Make Your Mistakes Quickly


In the initial brainstorming phase of this project, I was just organizing my informtion in order to determine what form the graph should take.

After that I moved into my first idea, which was to place all the icons on the map of the earth in the places they were invented and modified. This failed the quickest, because I realized that most of the invention/modification happened in just a couple places.

Now that I knew I had to deal with a few places of origin I tried again with a map of just the places they had been invented, but It didn't work because most of the objects were invented or modified in a single location, but a few then would skip out to spots on the map that are geographically distant, also it didn't give the sense of time through space and scale the way I wanted it to.

My next step was the one on the previous blog post, then I started this version based on the input described for that one.
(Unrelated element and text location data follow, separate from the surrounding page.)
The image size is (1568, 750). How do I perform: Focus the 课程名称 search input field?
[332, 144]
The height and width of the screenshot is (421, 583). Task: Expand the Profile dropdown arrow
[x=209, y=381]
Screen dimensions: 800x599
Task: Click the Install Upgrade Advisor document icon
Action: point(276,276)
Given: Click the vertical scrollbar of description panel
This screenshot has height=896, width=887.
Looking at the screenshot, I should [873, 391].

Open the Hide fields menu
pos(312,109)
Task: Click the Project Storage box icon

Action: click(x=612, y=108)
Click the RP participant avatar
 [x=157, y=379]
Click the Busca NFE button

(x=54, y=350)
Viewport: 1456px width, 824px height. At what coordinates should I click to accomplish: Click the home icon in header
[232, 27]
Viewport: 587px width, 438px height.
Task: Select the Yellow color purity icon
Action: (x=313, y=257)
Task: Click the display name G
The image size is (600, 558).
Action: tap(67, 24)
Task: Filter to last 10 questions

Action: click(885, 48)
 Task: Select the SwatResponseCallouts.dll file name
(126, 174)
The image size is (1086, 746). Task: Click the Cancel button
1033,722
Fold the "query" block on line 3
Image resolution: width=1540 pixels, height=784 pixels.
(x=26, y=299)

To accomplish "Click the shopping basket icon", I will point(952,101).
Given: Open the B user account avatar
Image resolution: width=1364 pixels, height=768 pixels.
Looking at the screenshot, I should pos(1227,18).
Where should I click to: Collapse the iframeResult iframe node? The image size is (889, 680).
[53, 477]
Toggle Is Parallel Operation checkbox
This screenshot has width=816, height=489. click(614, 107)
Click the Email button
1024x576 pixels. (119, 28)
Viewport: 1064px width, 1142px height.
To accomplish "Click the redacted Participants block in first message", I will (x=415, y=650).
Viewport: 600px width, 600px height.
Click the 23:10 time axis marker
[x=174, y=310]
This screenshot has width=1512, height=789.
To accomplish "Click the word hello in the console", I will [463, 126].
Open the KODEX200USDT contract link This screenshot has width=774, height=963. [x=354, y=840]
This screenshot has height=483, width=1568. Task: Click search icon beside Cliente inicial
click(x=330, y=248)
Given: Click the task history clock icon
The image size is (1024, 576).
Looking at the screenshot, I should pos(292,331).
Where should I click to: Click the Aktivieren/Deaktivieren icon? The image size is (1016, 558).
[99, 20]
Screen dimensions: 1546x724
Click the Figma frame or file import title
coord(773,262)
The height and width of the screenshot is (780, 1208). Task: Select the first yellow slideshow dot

I changed my y-axis to place of invention, and my x-axis was still time. The problem I attempted to solve at the bottom of this graph with all the scribbles and numbers, was how to evenly and logically destribute the time.

This version maintains the x-and y-axis of the previous, and utilizes the separation worked out on the last time line. I segmented the time into five places, each one moving at different intervals in an attempt to create a more even spacing along the graph.

2 comments:

jamie said...

Ian, nice break-down of your rational and making evolution.

Do you find this "documenting methodology" informing or expanding your design process?

Ian Tirone said...

I do in fact.

By forcing myself to look at and document the reasons for why I am making the changes from phase to phase allows me to further my understanding of how I need to work, as well as offering additional insight that I can use to better current phases.

I don't know if this would work well on an individual phase basis. I waited until I passed through several phases, that way I could see a micro evolution of process, rather than documenting one at a time, and not really seeing the strings that connect them.